Assignment A —
Transcribe verbatim the passage of the honeybee text below that opens with the words containing "While away from" and closes with "from its body.".
Assignment B —
According to the honeybee text below, how many eggs can the queen lay per day?

Text shown —
★ ★ ★ ★ ★ ★ ★
Honeybees
Honeybee Worker
Frame of a Honeybee hive with the large Queen Bee in the center
Honeybees are useful because they are pollinators, and they provide honey and wax. Beekeepers relocate them from your walls to a hive. If they are in your wall voids, they will have honey within. Beekeepers can usually extract the honey within wall voids. The bees will remove it themselves to their new home.
The entire honeybee colony overwinters. The queen mates once and lays as many as 1,500 to 2,000 eggs per day. Young workers take care of the brood, build the comb, provide hive ventilation and guard the hive entrance. Older workers forage, gathering pollen, nectar and propolis or bee glue.
The colony will swarm when it gets too large for the available hive space. New queens are produced and the old queen leaves with a large number of workers. When the swarm first initiates it will find a temporary location for 1 to 2 days, then a permanent location where shelter from the weather is found and the swarm then moves there. While the bees are swarming, they are docile because they don't have food or young to defend.
While away from their hive, the honeybees will only sting if provoked because there is no reason to be protective. The guard honeybees will only attack and sting when they are being defensive, such as when they sense that their colony is being threatened. When the worker bees sting, their stinger is barbed causing the stinger, poison sac and associated tissue to be torn from its body.
★ ★ ★ ★ ★ ★ ★
Data extract —
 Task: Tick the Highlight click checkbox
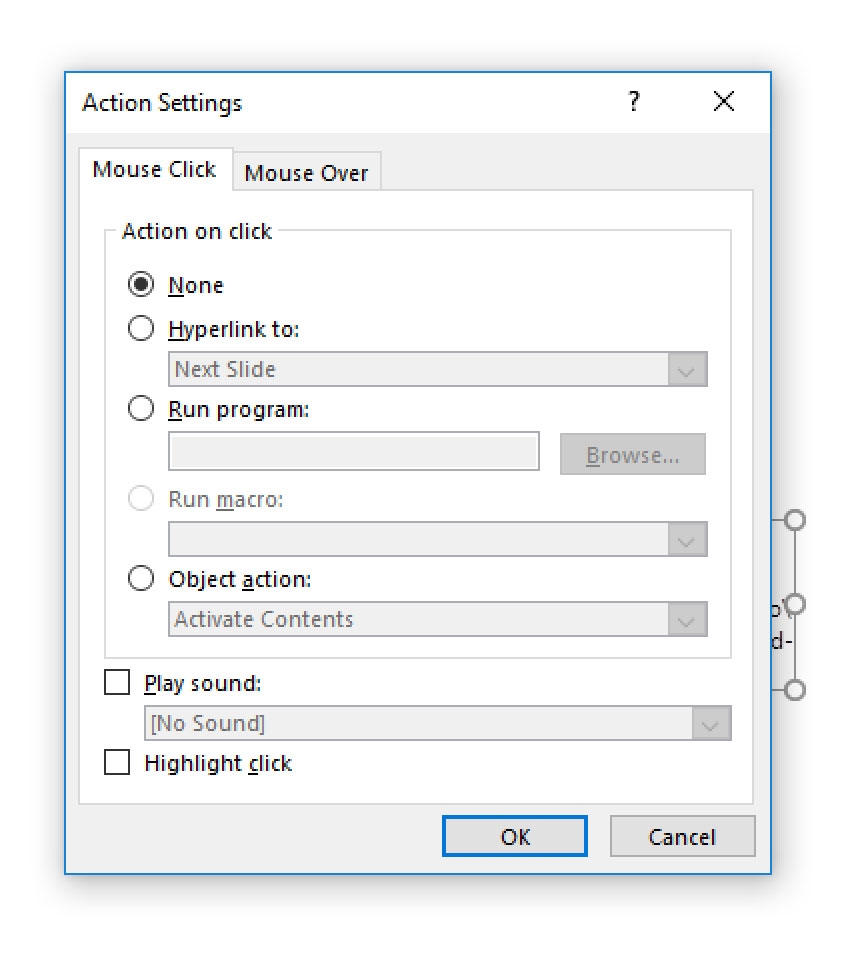tap(118, 764)
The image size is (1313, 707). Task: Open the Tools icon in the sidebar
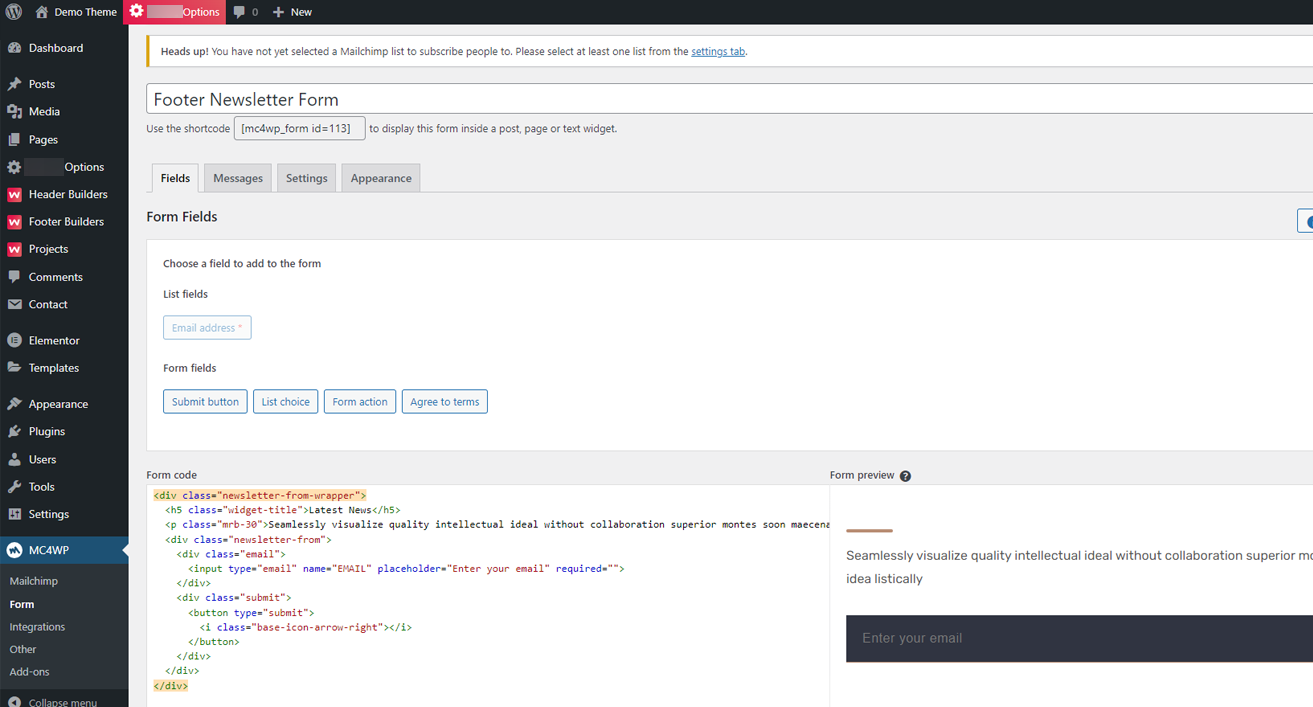click(x=16, y=486)
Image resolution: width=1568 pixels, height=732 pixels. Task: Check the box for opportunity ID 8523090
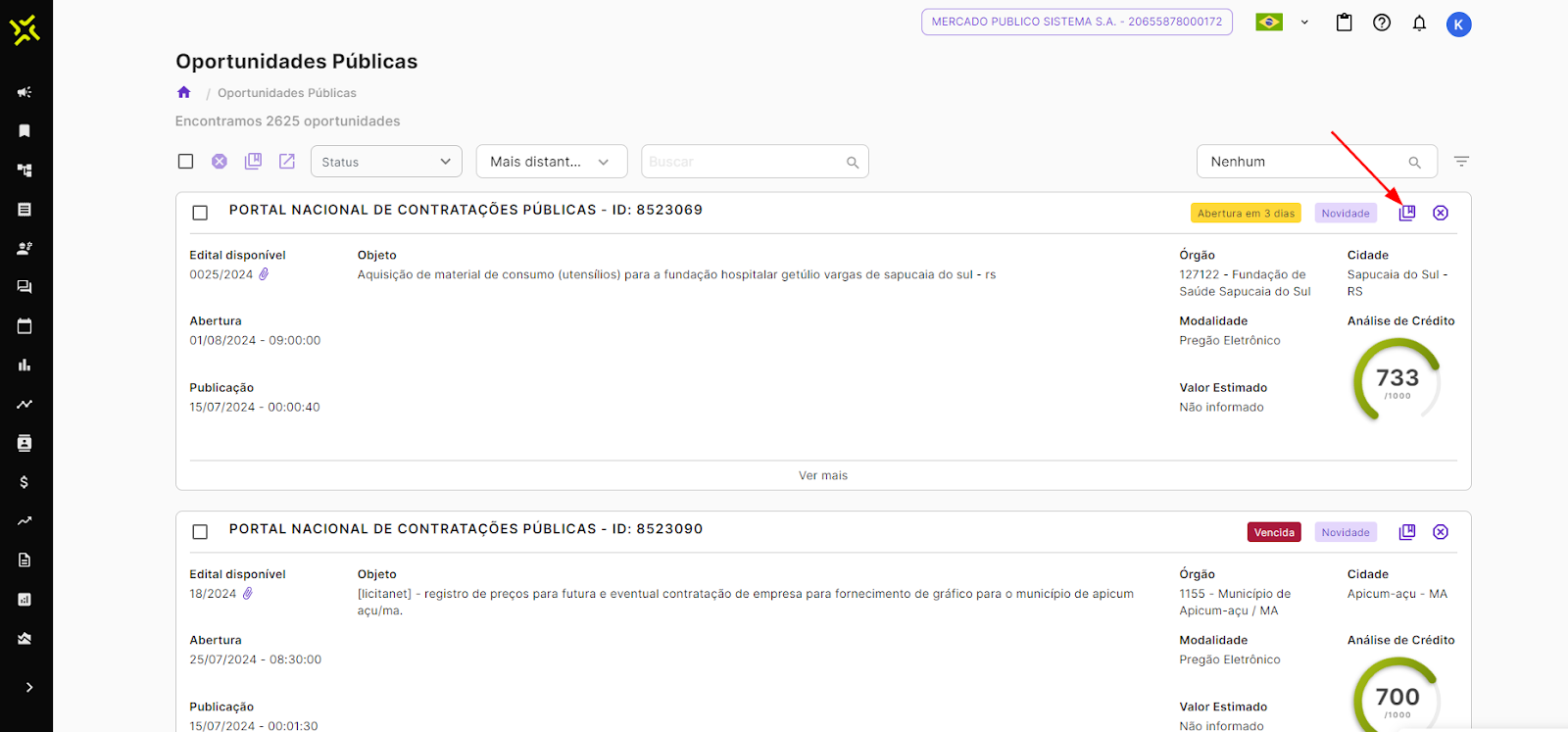pos(200,532)
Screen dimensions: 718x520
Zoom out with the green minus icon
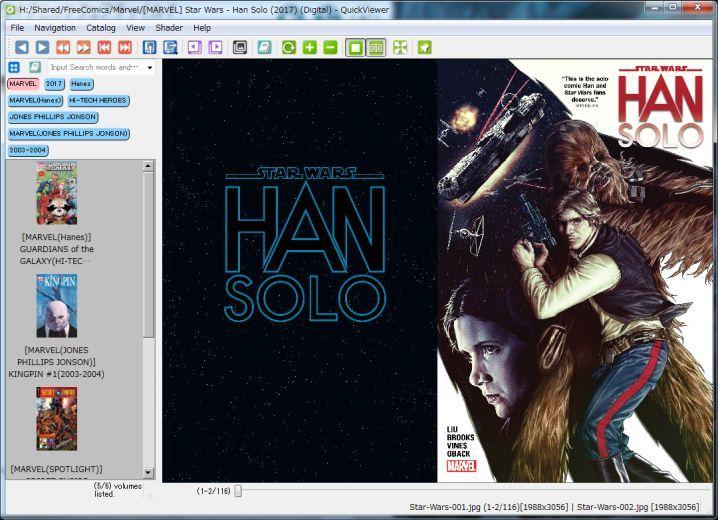(330, 47)
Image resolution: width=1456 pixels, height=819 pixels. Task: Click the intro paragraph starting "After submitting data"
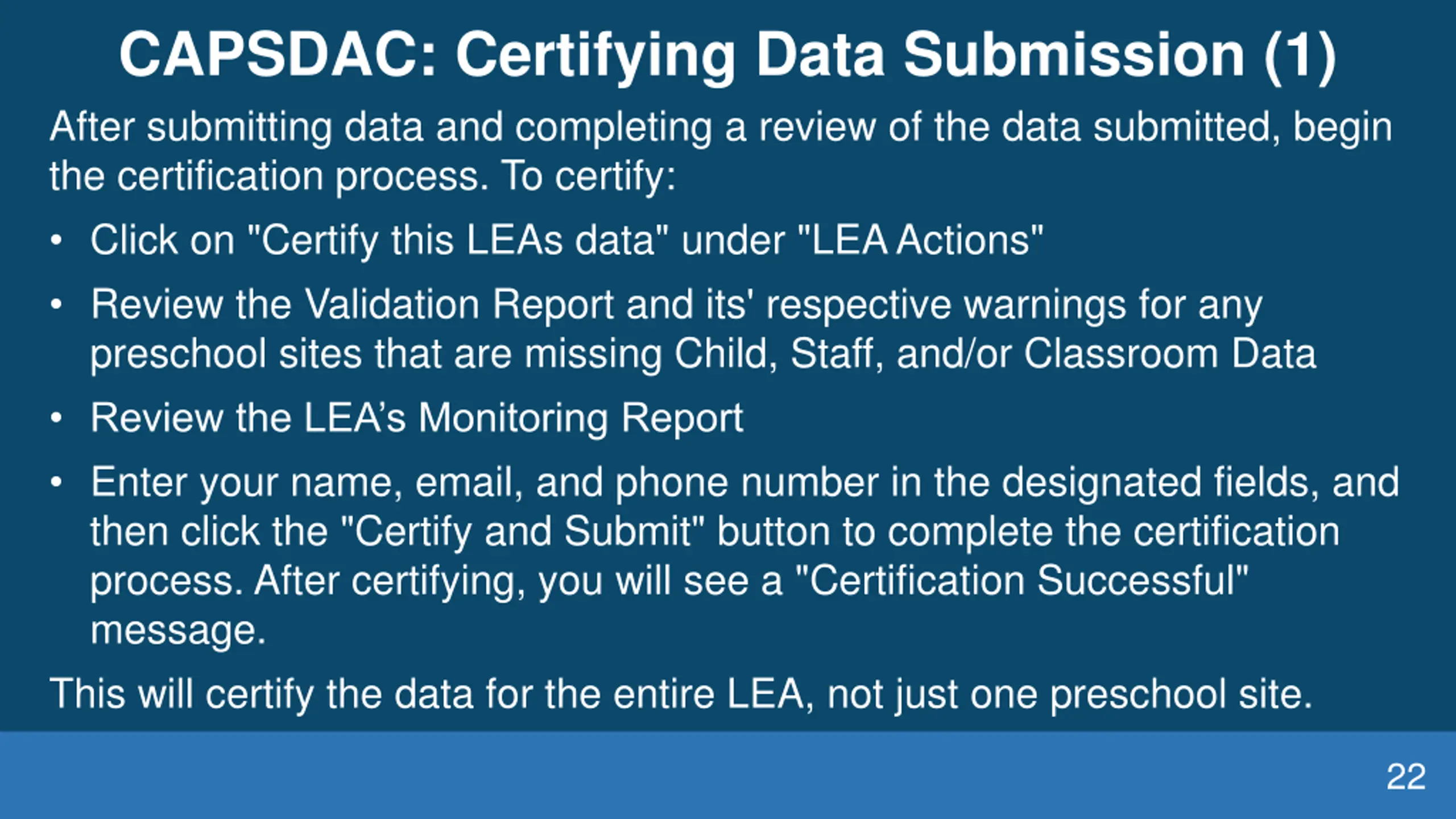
★ ★ ★ ★ ★ ★ ★
Exercise output A —
While away from their hive, the honeybees will only sting if provoked because there is no reason to be protective. The guard honeybees will only attack and sting when they are being defensive, such as when they sense that their colony is being threatened. When the worker bees sting, their stinger is barbed causing the stinger, poison sac and associated tissue to be torn from its body.

Exercise output B —
As many as 1,500 to 2,000 eggs per day.